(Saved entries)
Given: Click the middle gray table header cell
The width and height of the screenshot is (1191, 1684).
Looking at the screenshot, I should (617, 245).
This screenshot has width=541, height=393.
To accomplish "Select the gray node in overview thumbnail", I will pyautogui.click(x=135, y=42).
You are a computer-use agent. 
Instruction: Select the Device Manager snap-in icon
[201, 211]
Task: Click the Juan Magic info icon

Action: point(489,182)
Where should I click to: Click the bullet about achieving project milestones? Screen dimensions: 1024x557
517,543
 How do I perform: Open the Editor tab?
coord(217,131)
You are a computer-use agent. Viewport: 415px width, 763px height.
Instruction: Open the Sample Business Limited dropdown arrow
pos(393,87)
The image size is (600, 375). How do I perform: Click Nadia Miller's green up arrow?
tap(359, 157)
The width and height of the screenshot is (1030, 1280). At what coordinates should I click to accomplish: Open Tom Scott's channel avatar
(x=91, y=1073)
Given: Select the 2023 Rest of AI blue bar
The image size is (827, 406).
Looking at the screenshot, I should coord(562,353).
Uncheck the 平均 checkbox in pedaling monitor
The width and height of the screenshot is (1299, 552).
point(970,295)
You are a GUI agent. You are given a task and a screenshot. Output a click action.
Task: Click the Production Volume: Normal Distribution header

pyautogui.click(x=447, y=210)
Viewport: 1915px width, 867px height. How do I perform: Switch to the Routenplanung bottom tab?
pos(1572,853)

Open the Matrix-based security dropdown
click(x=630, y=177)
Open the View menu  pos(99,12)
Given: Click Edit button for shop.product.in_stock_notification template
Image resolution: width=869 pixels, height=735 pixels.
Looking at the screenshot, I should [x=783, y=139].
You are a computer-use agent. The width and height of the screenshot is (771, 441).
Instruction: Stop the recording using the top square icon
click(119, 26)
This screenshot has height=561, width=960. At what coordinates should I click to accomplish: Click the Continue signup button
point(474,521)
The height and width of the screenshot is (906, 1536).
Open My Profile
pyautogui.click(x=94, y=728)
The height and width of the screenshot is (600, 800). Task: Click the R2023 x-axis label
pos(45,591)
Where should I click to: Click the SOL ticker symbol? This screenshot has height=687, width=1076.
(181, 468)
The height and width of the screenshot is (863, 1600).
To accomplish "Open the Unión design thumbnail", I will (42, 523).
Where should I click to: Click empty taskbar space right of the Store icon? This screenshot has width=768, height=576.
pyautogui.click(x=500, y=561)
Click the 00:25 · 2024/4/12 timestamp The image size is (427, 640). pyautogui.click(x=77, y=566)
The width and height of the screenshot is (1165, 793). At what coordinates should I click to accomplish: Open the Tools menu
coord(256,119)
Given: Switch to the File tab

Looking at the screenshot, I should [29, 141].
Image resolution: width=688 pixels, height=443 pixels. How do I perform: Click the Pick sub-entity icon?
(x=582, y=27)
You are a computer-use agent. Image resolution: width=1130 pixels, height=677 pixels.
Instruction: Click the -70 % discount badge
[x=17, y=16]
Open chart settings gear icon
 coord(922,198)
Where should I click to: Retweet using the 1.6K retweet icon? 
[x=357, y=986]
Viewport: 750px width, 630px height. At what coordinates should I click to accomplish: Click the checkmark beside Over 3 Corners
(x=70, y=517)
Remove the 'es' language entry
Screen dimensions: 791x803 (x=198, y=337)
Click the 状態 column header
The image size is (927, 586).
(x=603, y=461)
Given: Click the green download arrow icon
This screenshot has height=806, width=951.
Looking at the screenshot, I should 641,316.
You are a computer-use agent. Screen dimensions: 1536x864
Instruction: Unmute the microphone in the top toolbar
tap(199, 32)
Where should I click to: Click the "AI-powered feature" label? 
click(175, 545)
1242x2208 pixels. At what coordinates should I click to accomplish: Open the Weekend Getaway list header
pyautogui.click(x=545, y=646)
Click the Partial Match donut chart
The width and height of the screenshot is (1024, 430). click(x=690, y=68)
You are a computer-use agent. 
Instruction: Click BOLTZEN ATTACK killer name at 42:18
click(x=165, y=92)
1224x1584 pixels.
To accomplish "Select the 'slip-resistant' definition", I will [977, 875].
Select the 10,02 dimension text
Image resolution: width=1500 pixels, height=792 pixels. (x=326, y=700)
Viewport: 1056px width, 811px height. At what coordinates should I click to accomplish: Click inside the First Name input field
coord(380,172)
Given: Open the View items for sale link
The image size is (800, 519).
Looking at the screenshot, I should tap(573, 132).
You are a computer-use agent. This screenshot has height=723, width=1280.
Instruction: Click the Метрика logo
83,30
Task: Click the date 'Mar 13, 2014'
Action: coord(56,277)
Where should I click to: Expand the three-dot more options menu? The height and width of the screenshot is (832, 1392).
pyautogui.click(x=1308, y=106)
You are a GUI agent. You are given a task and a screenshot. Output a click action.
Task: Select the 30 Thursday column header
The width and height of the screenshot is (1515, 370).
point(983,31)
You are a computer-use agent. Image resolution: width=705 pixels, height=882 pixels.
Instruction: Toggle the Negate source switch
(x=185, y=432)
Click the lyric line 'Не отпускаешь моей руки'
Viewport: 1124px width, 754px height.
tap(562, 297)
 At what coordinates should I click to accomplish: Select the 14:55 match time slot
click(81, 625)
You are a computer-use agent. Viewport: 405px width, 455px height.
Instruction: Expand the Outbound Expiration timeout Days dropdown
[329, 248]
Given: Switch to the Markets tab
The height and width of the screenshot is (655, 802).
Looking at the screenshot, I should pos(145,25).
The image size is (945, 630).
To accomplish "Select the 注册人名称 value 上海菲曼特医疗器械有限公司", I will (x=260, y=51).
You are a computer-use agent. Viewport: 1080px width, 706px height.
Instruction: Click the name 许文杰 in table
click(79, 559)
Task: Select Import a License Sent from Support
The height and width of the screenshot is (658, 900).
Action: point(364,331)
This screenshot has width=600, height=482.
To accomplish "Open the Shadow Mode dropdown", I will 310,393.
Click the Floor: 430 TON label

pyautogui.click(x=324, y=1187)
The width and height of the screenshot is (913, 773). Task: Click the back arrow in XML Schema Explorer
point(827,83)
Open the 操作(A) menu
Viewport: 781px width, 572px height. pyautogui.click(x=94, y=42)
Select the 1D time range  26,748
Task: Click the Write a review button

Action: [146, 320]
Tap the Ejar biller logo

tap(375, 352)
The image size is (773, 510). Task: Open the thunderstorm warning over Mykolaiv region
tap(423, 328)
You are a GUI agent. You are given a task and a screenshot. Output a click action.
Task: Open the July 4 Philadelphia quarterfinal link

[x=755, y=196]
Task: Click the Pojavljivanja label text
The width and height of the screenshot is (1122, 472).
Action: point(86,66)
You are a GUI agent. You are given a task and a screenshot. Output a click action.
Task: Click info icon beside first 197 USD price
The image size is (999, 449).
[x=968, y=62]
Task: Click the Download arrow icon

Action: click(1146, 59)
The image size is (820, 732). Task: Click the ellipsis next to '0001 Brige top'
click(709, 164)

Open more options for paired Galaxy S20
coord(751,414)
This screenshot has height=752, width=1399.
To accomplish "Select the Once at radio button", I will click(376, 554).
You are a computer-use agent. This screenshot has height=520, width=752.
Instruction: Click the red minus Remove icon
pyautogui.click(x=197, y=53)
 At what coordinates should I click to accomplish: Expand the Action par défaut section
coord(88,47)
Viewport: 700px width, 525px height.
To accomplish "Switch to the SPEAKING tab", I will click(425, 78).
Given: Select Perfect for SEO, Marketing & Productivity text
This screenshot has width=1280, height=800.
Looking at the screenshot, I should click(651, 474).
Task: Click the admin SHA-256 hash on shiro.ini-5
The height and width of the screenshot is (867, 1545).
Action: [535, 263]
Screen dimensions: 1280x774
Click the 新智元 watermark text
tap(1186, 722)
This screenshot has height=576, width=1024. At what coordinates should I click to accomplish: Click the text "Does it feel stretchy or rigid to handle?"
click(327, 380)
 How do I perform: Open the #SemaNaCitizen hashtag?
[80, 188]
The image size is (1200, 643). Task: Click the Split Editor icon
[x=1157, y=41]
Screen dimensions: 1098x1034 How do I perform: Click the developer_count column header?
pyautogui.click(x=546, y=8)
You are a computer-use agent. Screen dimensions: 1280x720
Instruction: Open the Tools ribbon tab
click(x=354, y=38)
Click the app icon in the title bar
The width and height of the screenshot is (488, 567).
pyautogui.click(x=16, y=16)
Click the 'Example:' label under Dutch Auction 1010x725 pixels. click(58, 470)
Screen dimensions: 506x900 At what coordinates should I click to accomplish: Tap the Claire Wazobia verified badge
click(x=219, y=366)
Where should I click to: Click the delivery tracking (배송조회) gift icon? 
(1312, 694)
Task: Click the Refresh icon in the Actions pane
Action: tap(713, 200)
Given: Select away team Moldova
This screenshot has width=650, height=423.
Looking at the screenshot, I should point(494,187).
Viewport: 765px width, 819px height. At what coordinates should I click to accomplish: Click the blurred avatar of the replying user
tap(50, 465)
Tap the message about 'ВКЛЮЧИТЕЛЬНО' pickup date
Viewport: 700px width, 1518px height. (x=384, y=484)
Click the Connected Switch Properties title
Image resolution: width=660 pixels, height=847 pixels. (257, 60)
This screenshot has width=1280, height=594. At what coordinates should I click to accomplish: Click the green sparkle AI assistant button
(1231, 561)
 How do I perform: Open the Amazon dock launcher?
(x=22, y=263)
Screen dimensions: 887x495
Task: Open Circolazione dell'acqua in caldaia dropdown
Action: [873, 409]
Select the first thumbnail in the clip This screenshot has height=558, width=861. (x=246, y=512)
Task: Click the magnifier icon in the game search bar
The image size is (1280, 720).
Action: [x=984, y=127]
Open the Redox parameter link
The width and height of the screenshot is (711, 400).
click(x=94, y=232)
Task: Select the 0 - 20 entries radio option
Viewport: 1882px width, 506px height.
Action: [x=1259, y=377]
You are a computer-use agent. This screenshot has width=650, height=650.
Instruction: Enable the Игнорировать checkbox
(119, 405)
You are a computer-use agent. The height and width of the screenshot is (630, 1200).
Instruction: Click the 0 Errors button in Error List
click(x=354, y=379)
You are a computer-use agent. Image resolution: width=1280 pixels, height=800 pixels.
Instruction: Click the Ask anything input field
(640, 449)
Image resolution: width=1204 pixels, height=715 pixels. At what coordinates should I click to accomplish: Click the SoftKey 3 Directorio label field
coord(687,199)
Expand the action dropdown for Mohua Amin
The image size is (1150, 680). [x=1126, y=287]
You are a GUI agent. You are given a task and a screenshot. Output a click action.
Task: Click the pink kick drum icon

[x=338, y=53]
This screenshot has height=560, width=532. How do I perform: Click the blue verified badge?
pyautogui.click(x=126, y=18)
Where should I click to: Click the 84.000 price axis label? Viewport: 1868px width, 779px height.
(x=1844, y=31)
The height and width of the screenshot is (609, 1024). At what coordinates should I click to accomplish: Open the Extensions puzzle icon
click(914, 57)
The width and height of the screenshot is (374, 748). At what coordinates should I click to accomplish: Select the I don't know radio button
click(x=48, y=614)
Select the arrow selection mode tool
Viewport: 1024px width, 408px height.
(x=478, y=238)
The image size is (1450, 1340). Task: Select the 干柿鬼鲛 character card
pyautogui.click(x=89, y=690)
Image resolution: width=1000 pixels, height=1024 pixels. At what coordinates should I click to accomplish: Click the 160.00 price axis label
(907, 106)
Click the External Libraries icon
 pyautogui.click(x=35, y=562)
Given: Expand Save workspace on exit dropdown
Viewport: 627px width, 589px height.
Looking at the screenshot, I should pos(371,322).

DIRECTIONS FOR THIS TASK: Where the data above reaches the line holding "Given: Select away team Moldova", begin printing, and stop after the line holding "You are a computer-use agent. The height". Each line must be reproduced exactly, with nothing else added.

ANSWER TO THE PROBLEM:
Given: Select away team Moldova
This screenshot has width=650, height=423.
Looking at the screenshot, I should point(494,187).
Viewport: 765px width, 819px height. At what coordinates should I click to accomplish: Click the blurred avatar of the replying user
tap(50, 465)
Tap the message about 'ВКЛЮЧИТЕЛЬНО' pickup date
Viewport: 700px width, 1518px height. (x=384, y=484)
Click the Connected Switch Properties title
Image resolution: width=660 pixels, height=847 pixels. (257, 60)
This screenshot has width=1280, height=594. At what coordinates should I click to accomplish: Click the green sparkle AI assistant button
(1231, 561)
 How do I perform: Open the Amazon dock launcher?
(x=22, y=263)
Screen dimensions: 887x495
Task: Open Circolazione dell'acqua in caldaia dropdown
Action: [873, 409]
Select the first thumbnail in the clip This screenshot has height=558, width=861. (x=246, y=512)
Task: Click the magnifier icon in the game search bar
The image size is (1280, 720).
Action: [x=984, y=127]
Open the Redox parameter link
The width and height of the screenshot is (711, 400).
click(x=94, y=232)
Task: Select the 0 - 20 entries radio option
Viewport: 1882px width, 506px height.
Action: [x=1259, y=377]
You are a computer-use agent. This screenshot has width=650, height=650.
Instruction: Enable the Игнорировать checkbox
(119, 405)
You are a computer-use agent. The height and width of the screenshot is (630, 1200).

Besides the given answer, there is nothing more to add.